**EXERCISE BRIEF:** Reproduce the material between the lines holding "The width and" and "Looking at the", inclusive, substituting "empty white area" for "blank white area" and changing nothing else. Leave the pictures out of your answer.

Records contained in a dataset
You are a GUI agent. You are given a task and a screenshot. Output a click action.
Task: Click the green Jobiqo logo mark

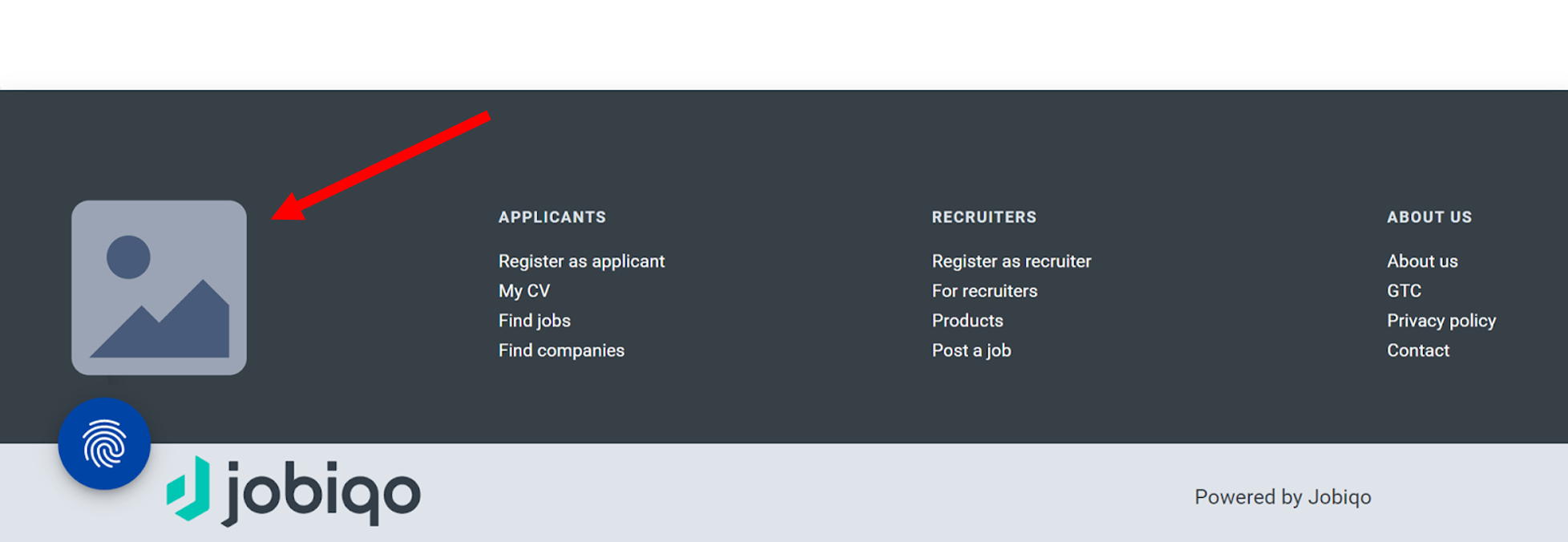[x=188, y=488]
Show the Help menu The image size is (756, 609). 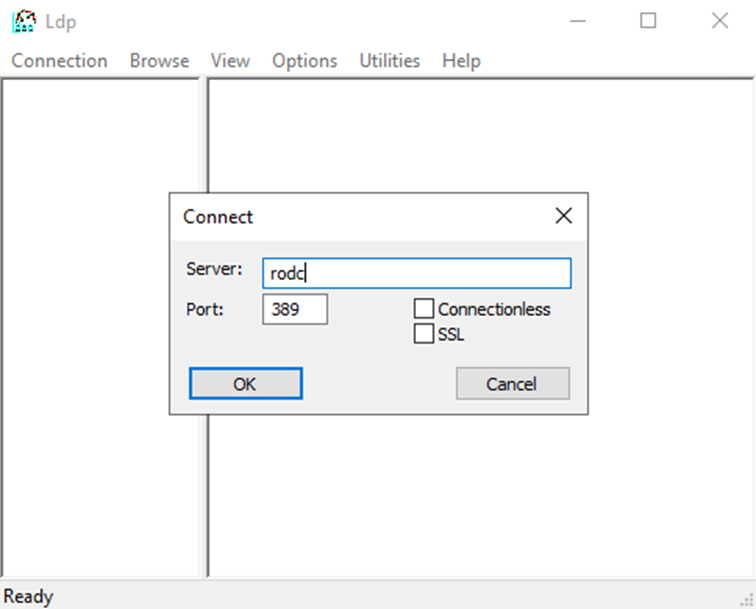click(461, 61)
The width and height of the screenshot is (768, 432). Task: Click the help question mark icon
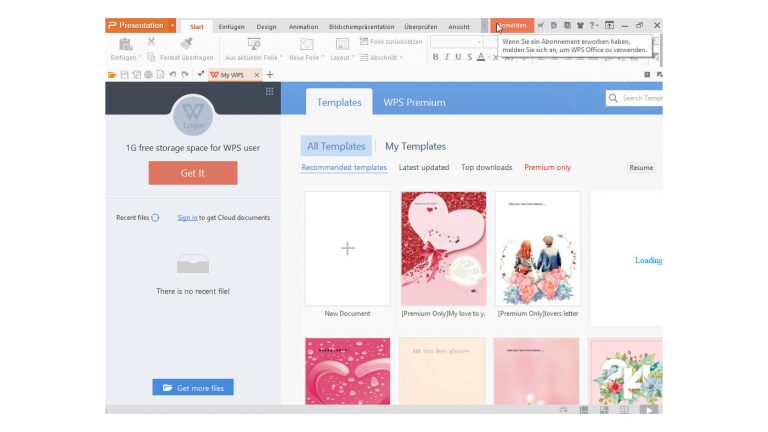592,25
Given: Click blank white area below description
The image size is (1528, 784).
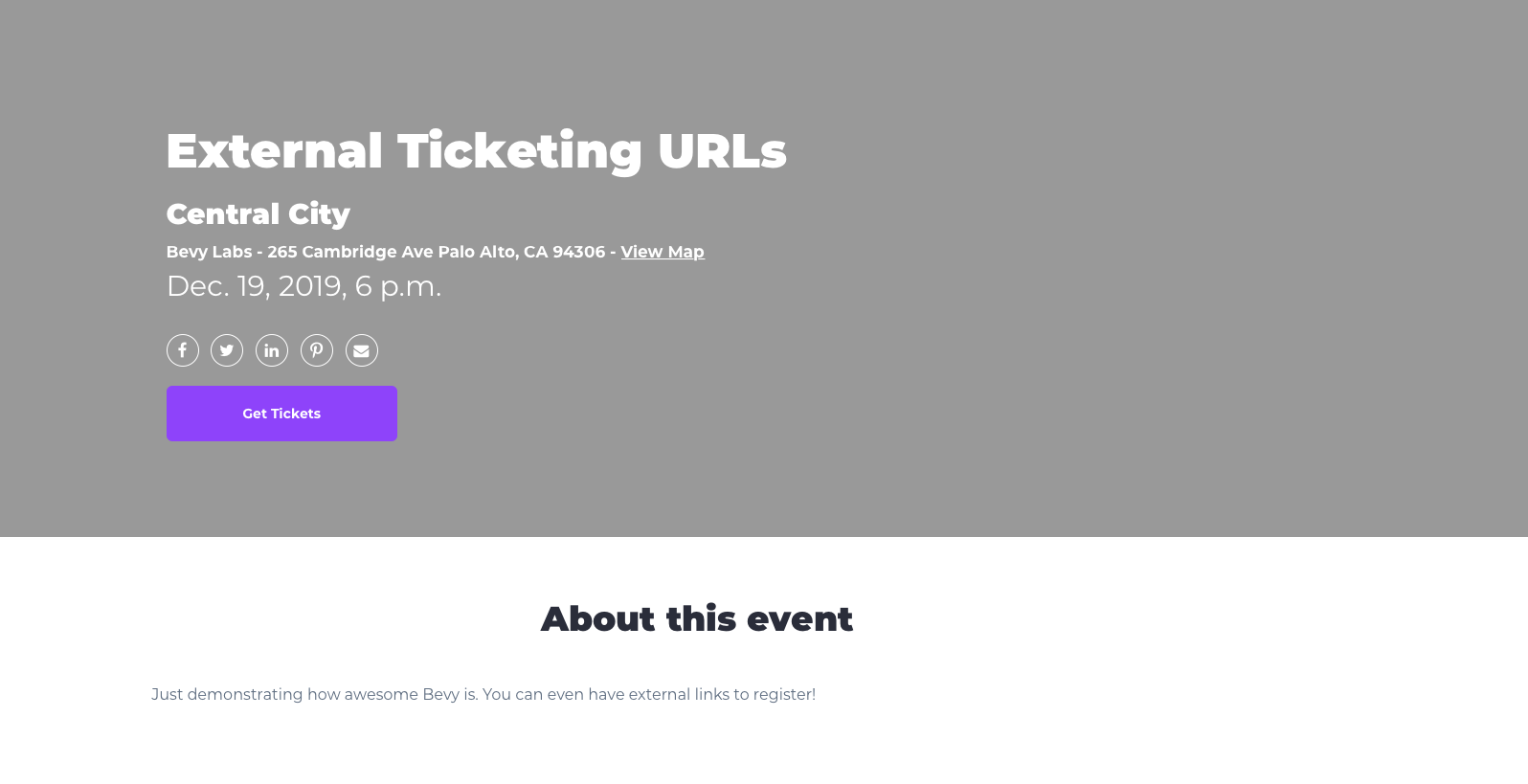Looking at the screenshot, I should click(x=766, y=751).
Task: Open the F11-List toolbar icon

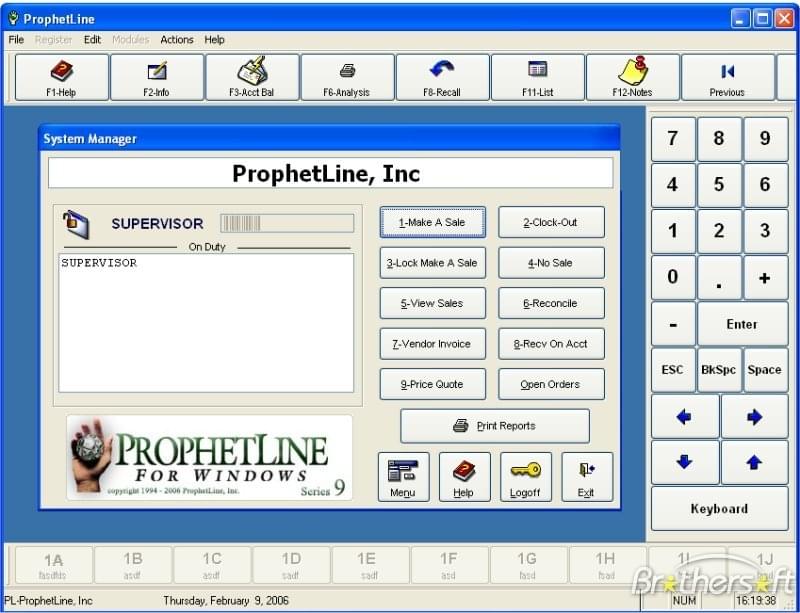Action: (x=537, y=77)
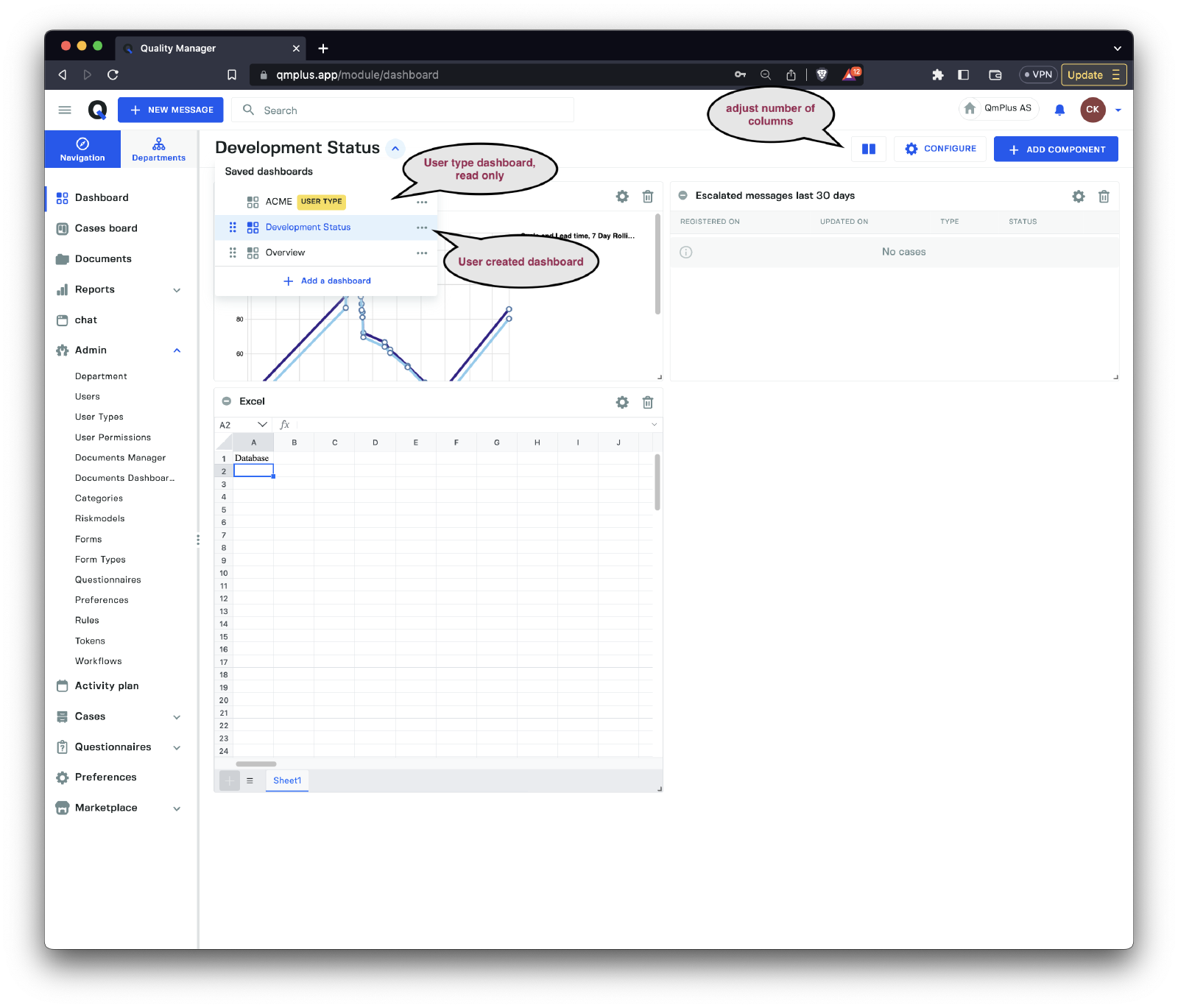
Task: Click the Brave Shields lion icon
Action: coord(822,74)
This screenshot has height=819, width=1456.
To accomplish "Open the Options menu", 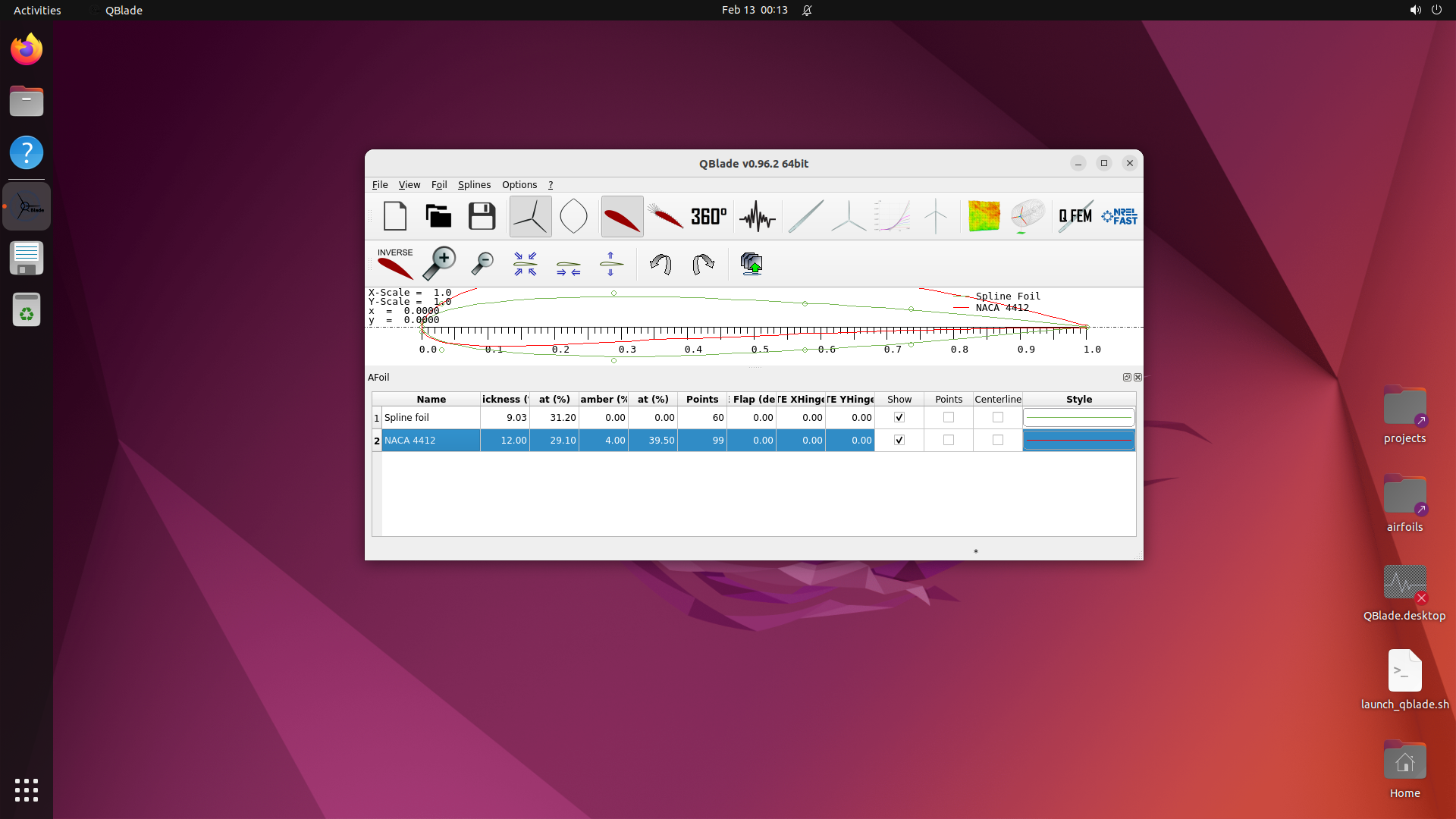I will pos(519,185).
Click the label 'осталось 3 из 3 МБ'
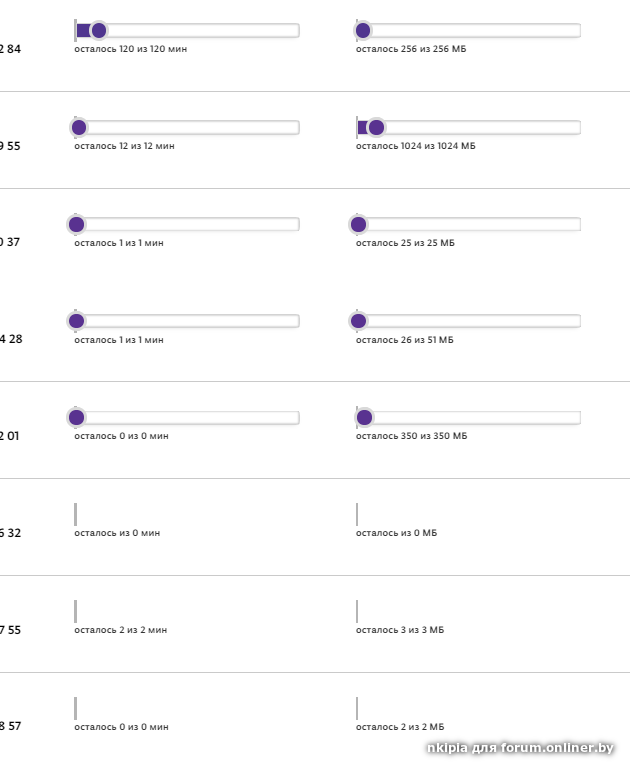Screen dimensions: 637x771 click(x=400, y=630)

**FINAL RESULT:**
The width and height of the screenshot is (768, 432). Task: Click the help question mark icon
592,25
Given: Click empty white area below description
The image size is (1528, 784).
Looking at the screenshot, I should click(x=766, y=751).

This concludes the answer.